After having started Windows (and had a system update forced upon me), this partition seems to have lost all its content; in Windows it looks completely empty and in Linux it contains only a $RECYCLE.BIN folder, a System Volume Information folder and a download folder (I had previously removed the first two of these folders, and I suspect that they now have been regenerated by Windows).
However, when I run df -h in Linux, it says that I have only 2.6 GB of free space left on this partition, which is the same amount as before the content went missing.
Running mount reveals that the partition—/dev/sda7—is mounted to /z (which it should be), and running sudo fuser /dev/sda7 to get the PID of the mounting process and ps -e | grep <PID> reveals that the process that is mounting it is mount.ntfs which in turn, indirectly, runs /bin/ntfs-3g (if that is to any help).
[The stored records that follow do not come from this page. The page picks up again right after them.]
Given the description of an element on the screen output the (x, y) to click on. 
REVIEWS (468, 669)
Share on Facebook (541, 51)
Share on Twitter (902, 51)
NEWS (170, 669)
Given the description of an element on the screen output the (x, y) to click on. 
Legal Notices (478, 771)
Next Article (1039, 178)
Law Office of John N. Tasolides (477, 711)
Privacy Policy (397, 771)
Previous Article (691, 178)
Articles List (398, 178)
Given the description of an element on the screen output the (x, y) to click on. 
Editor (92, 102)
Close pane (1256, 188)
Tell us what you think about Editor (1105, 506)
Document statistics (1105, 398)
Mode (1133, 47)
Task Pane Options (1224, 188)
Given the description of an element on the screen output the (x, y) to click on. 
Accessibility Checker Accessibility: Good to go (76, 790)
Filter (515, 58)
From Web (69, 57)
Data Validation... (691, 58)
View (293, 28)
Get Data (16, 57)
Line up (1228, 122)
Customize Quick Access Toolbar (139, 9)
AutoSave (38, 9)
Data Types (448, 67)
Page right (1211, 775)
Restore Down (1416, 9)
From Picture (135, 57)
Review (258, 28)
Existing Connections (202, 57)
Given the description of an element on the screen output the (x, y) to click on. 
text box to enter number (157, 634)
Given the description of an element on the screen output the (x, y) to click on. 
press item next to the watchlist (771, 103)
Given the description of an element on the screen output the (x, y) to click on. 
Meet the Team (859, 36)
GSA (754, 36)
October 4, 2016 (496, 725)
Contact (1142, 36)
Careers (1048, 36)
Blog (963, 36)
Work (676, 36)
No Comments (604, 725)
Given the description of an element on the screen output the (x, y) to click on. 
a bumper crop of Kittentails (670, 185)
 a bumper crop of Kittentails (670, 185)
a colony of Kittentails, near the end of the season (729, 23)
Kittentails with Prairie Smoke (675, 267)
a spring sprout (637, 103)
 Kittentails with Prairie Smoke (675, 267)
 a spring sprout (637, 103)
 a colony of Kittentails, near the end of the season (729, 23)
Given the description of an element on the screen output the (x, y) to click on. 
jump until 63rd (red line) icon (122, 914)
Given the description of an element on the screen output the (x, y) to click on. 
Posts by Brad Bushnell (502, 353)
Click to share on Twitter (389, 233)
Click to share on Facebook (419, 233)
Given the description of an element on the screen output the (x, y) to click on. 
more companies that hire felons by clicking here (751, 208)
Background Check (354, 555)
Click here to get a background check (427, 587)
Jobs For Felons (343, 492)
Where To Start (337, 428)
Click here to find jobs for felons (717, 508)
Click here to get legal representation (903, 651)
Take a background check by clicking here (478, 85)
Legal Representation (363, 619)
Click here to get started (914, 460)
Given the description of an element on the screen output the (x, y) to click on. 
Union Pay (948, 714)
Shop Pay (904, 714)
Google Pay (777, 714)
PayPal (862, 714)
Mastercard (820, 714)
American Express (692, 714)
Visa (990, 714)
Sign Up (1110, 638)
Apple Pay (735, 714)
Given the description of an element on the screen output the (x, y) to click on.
I have shut down the computer properly both from Windows and from Linux and not put it in hibernation, so I think the partition should have been properly unmounted from both systems.
Additionally, the download folder was automatically recreated when I started my torrent client, since it is in that folder it by default puts everything it downloads. This folder previously existed and had a lot of content in it, but now it seems to be almost empty except from a new folder that was created for a new download I that started.
So my question is: What has happened, and is there and way to get back the content that went missing?